▸ **AIM OF THE EXERCISE**:
All lines in the records that carry the string "dimensions" are to be shown.

▸ **MATERIALS PROVIDED**:
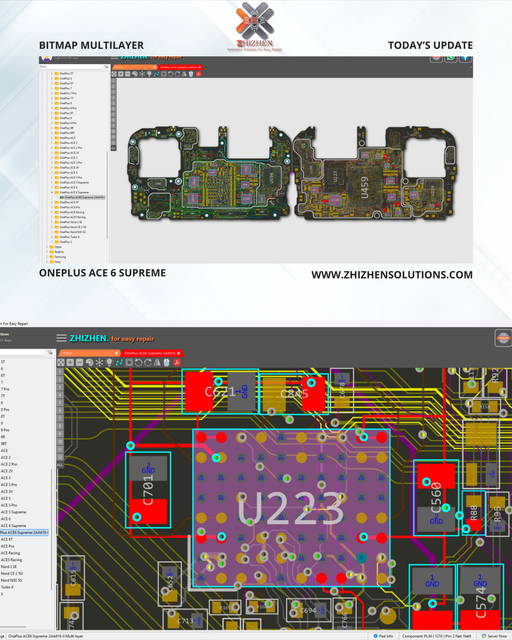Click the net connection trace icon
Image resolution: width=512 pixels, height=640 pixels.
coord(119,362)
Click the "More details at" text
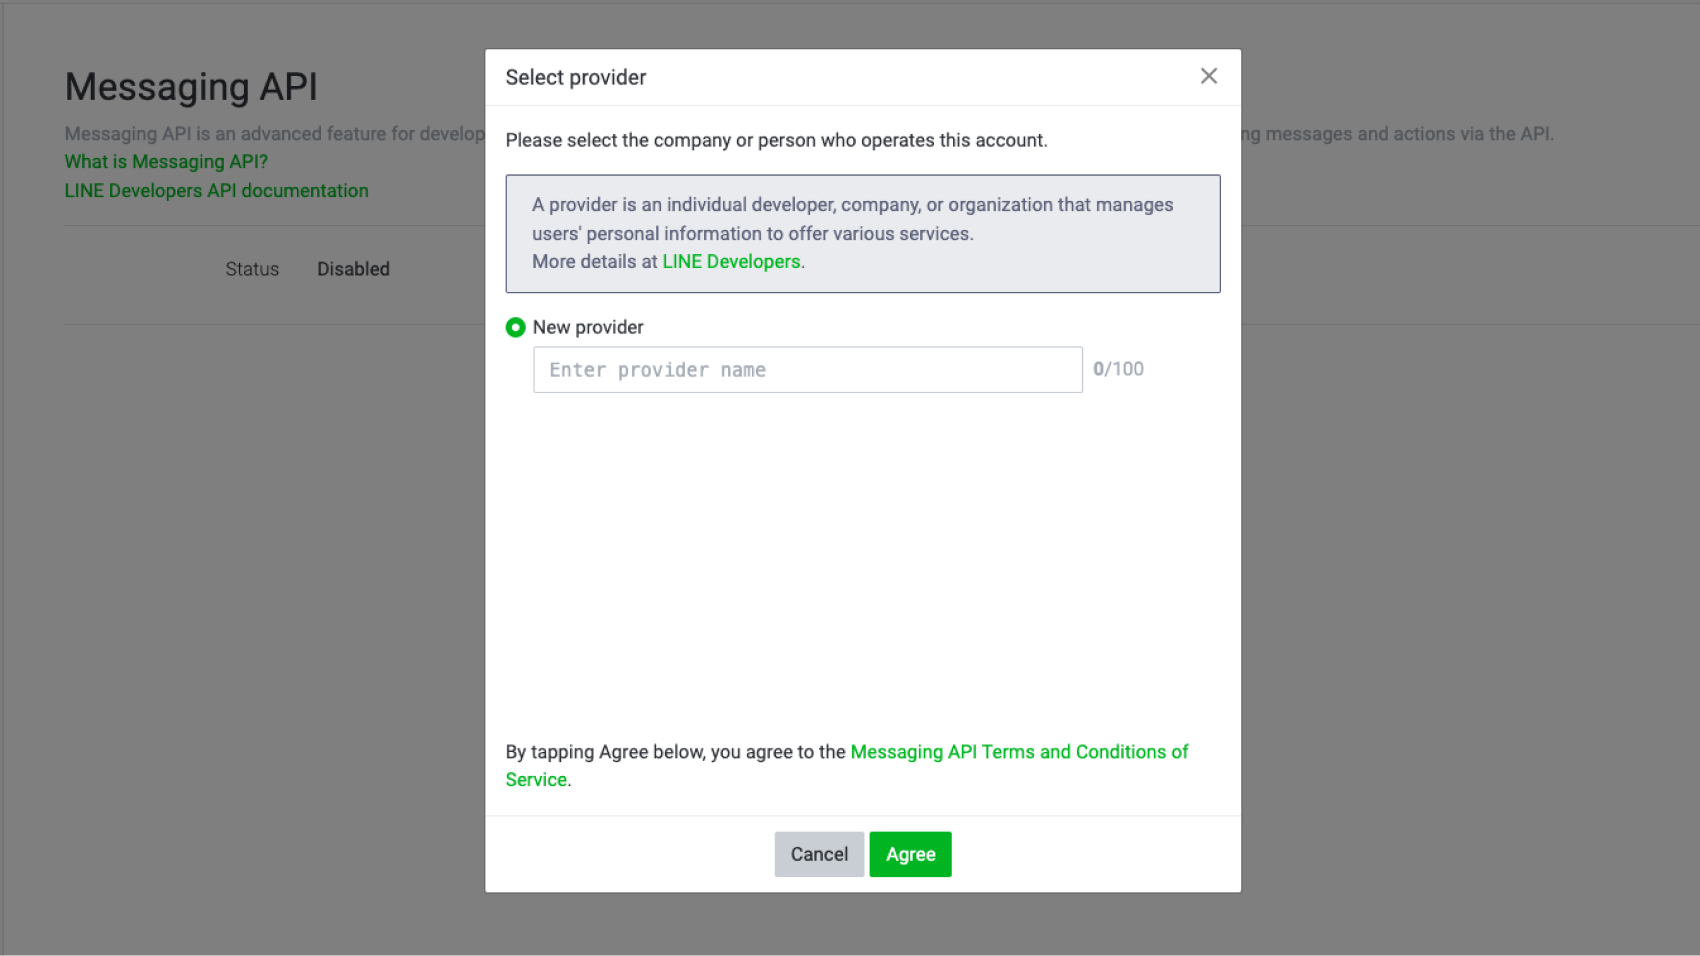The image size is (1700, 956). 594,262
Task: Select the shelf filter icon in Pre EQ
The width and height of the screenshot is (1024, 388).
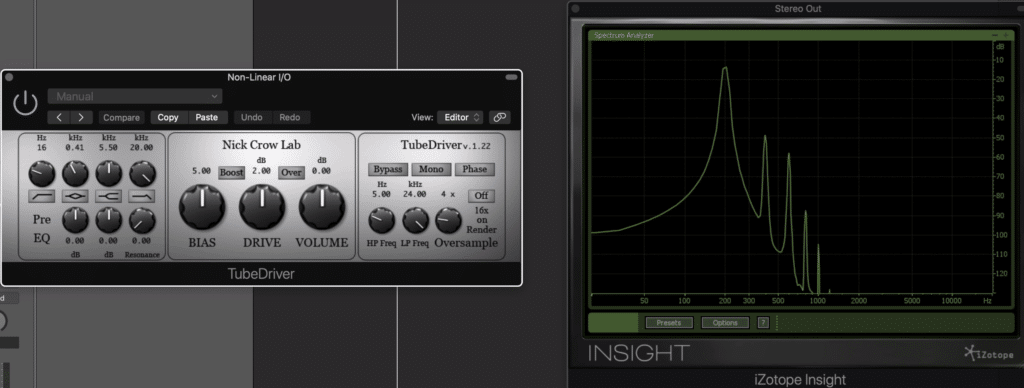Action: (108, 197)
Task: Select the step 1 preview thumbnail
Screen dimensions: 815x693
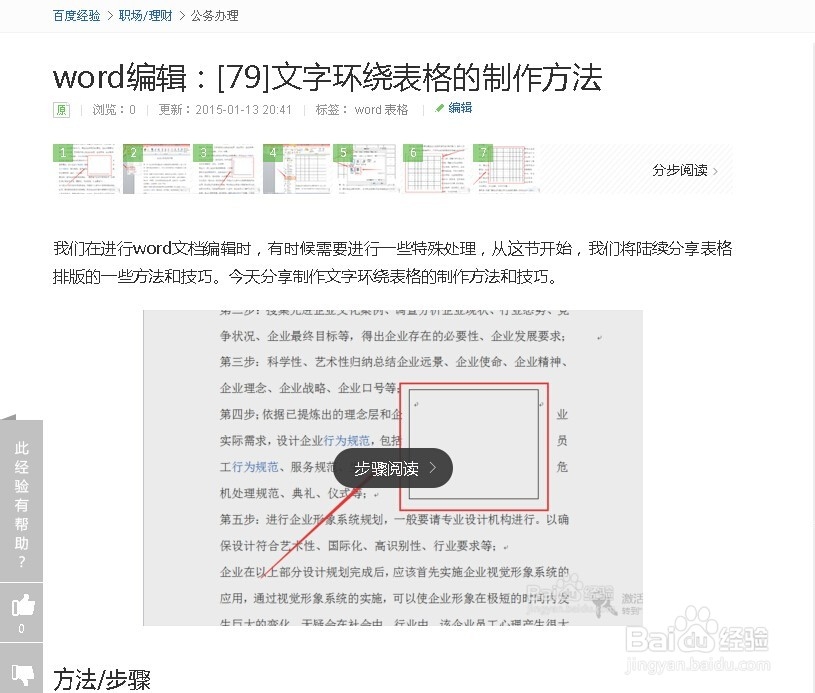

* * *

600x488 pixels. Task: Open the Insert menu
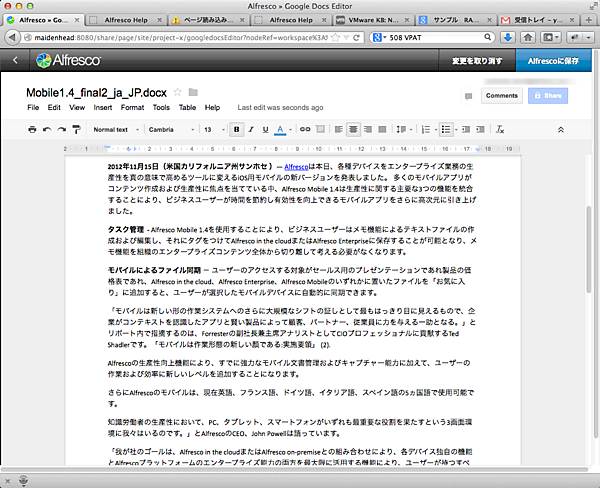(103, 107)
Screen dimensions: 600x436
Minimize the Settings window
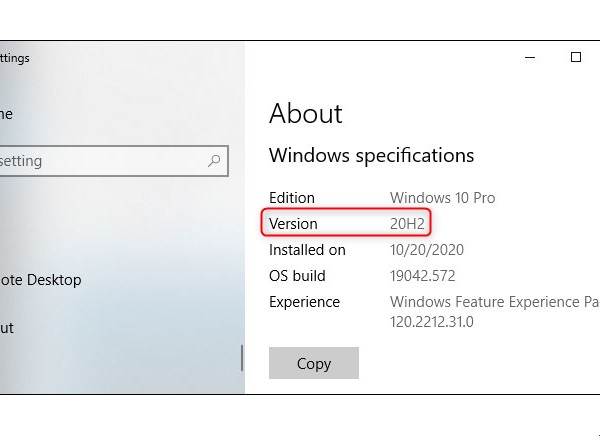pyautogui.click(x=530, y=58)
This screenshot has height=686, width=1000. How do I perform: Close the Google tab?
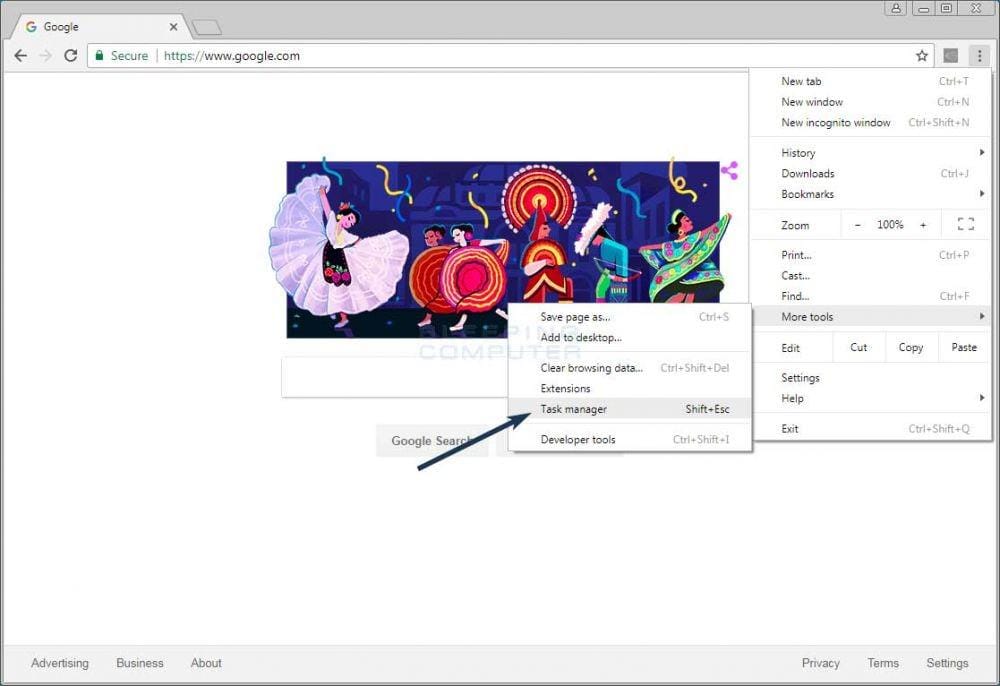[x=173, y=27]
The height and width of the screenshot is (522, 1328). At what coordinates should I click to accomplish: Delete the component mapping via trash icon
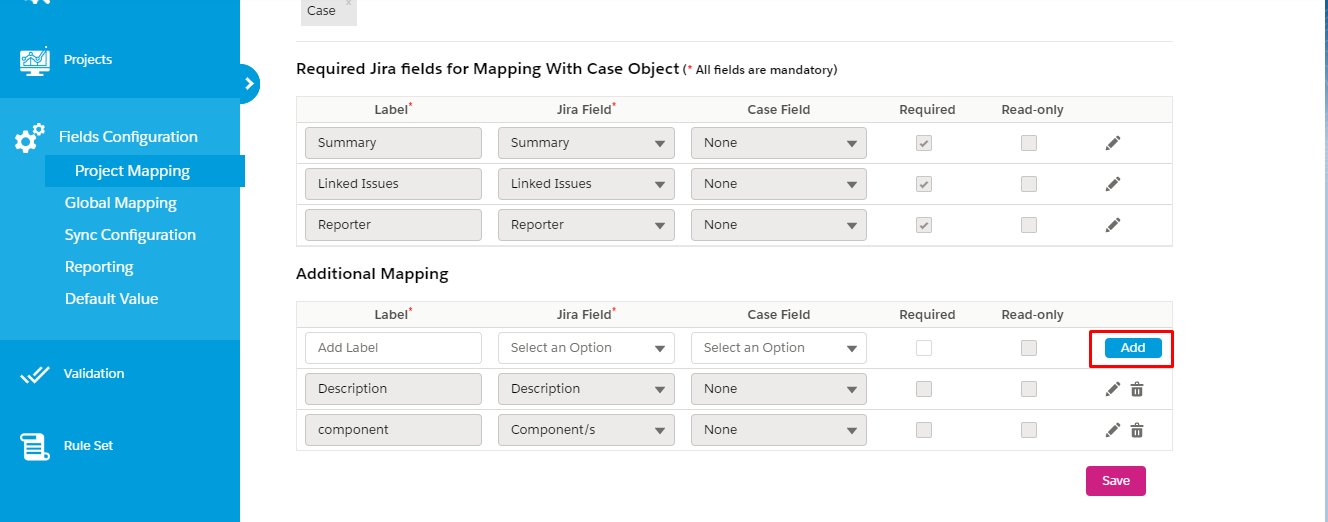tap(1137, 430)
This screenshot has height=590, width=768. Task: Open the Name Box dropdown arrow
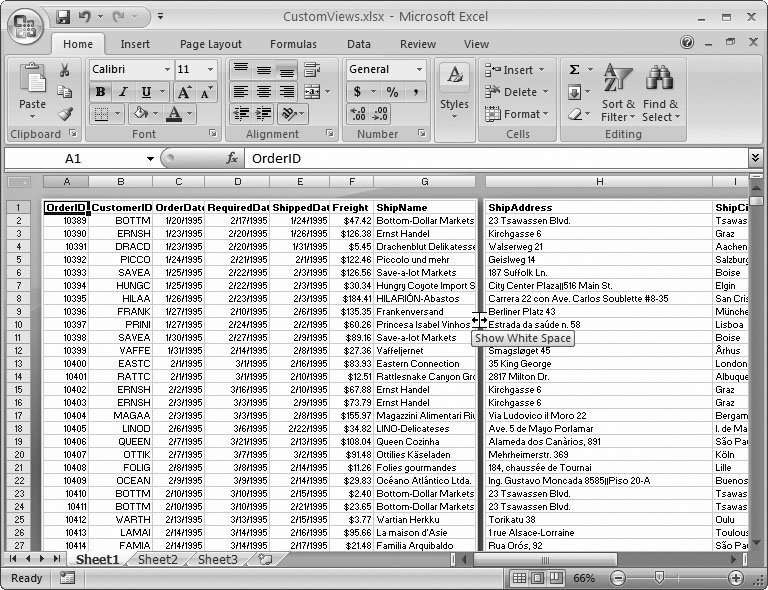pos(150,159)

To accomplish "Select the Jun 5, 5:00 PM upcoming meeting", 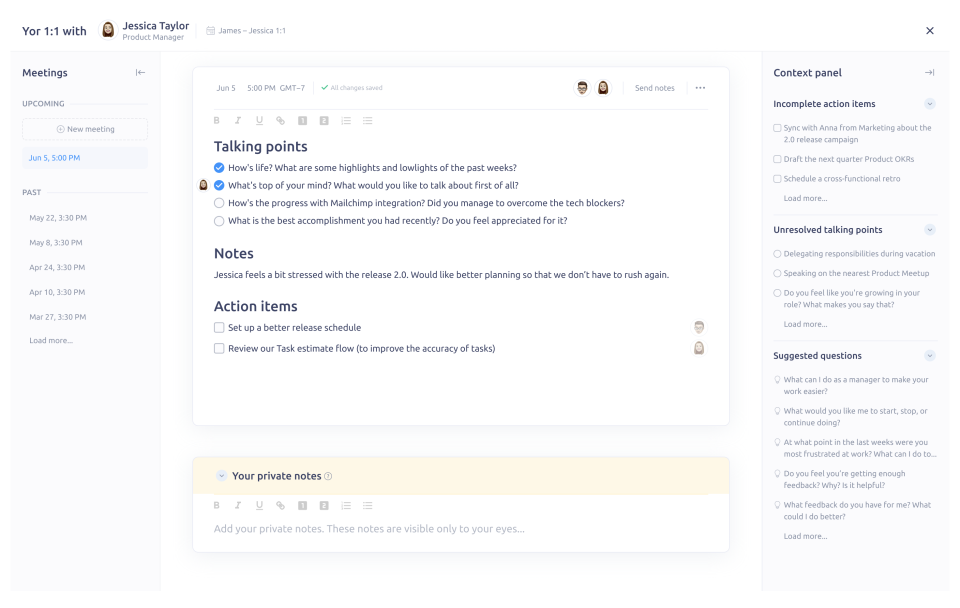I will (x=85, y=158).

▸ **EXPECTED ANSWER**:
Screen dimensions: 815x693
Screen dimensions: 600x436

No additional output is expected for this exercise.